Sobre o ocorrido


Por Isabela Monken Velloso, professora e pesquisadora do Instituto de Artes e Design da UFJF

12/09/2018 às 07h00

Juiz de Fora estava em todos os jornais: a cidade presenciou um ato de forte violência envolvendo um dos candidatos à Presidência. Não se tratava de uma notícia enobrecedora para a cidade, universitária e celeiro de grandes poetas, artistas e pensadores, a quarta mais populosa do estado, que acolhe cerca de 563 mil pessoas. Muitos de seus habitantes estavam, inclusive, trabalhando no horário do ocorrido e foram surpreendidos por uma notícia que não é normal. Um ato de violência nunca será normal.
Rapidamente, as redes e a imprensa registravam o fato. Este, por sua vez, não acontece isoladamente: há, ali, uma rede humana envolvida. E a polifonia de vozes estava representada na reportagem de 7 de setembro deste jornal, produzida por uma equipe de jornalistas. Ali estavam contemplados: a vítima, o agressor, partidários, profissionais diversos e muitas outras pessoas que presenciaram a ocorrência ou o seu desenrolar, tanto trabalhando no Centro da cidade quanto nas unidades de saúde naquele horário; ou outras, em luta pela vida, tratando dolorosa e/ou emergencialmente de suas próprias enfermidades ou de seus familiares nos hospitais mencionados.

Os jornalistas narraram, assim, o imenso contingente de histórias humanas e, certamente, as mais diversas que constituem uma vivência pessoal ou coletiva, no caso aquela, de um crime com grande repercussão entre todos. Não é aceitável o que aconteceu. Por quê? Porque a violência, física ou psicológica, não pode ser permitida, é um signo de morte e de ruína do que há de melhor em nós: nossa tão buscada sensibilidade.

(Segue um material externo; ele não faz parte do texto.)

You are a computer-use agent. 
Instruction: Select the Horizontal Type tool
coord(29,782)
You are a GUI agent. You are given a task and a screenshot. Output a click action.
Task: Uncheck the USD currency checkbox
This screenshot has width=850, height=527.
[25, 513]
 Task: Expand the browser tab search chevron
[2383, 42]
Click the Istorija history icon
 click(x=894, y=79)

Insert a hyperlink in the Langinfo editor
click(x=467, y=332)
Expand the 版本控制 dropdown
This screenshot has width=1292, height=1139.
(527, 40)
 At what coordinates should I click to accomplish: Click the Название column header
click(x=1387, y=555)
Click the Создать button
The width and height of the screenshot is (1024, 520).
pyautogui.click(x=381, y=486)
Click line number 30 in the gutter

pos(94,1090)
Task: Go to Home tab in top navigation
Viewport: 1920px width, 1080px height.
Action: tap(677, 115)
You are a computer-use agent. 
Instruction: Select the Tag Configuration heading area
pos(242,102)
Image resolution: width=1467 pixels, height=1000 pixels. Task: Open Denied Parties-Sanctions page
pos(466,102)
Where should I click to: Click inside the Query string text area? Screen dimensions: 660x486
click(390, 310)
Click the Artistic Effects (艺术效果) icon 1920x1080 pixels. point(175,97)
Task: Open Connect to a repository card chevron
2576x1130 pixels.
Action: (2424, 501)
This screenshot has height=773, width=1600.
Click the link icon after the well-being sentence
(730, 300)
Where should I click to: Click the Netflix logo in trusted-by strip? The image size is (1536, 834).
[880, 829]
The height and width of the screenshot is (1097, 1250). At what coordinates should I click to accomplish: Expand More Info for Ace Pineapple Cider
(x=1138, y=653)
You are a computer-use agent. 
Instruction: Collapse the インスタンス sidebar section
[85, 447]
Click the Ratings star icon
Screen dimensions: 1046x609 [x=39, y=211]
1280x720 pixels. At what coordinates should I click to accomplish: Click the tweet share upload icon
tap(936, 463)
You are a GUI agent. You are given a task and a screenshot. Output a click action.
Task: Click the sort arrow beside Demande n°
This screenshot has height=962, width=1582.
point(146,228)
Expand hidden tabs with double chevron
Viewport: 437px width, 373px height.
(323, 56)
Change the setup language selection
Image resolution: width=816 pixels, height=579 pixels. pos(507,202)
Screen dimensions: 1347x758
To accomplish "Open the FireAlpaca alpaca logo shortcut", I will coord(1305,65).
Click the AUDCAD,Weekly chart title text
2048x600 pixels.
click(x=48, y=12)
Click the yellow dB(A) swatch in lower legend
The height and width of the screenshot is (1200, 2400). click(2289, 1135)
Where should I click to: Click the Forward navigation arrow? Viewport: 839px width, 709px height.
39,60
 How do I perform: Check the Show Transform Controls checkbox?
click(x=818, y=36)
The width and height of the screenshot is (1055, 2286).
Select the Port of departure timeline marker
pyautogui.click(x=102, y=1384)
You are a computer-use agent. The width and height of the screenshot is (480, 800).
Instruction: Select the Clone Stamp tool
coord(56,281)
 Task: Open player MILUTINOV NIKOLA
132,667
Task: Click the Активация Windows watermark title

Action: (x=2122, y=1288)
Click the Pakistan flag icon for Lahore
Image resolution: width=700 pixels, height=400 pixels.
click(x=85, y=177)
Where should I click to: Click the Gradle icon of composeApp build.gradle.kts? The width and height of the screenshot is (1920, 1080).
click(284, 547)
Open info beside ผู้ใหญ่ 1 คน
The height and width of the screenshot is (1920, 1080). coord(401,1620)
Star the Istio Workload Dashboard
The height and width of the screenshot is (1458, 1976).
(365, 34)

Fiquei imaginando os outros, igualmente, lamentáveis incidentes de violência que não geram tantas notícias. E, ao pensá-lo, não pude me furtar a ver o óbvio: a imensa reunião de vidas humanas, simbólicas e culturais que, em sua salutar e desejosa multiplicidade, são acolhidas numa representação político-pública da nação: esse corpo heteróclito de vidas, honrosamente humanas, descrito pelo pensador Homi Bhabha como espaço dialógico de ponte, uma passagem que atravessa. Vemos, assim, a enorme responsabilidade retida ou acolhida nas mãos daqueles que irão em outubro decidir rumos importantes da vida nacional e, por isso mesmo, serão, sim, certamente, sempre muito noticiados, como figuras públicas ou candidatos a um cargo tão expressivo.

Sobre o signo de morte, a violência, essa antítese do cuidado e da delicadeza, lembrei-me do fotógrafo Bernie Boston (1933- 2008) e de sua icônica imagem do fuzil e da flor, num protesto pacifista em Washington. Ali não se sabe quem teve a ideia mais feliz, o manifestante que desarmou a violência com a ternura ou o fotógrafo em tornar aquela cena um imaginário mundial de paz.

Nestes próximos dias, lancemos nossos olhares para presidenciáveis e para a imprensa, para atentarmos como estão gerindo o imaginário e a sensibilidade da nação, local de passagem e que deve nos atravessar, num coro coletivo, polifônico e polimórfico, com a mesma delicadeza das flores e os ventos gentis da liberdade.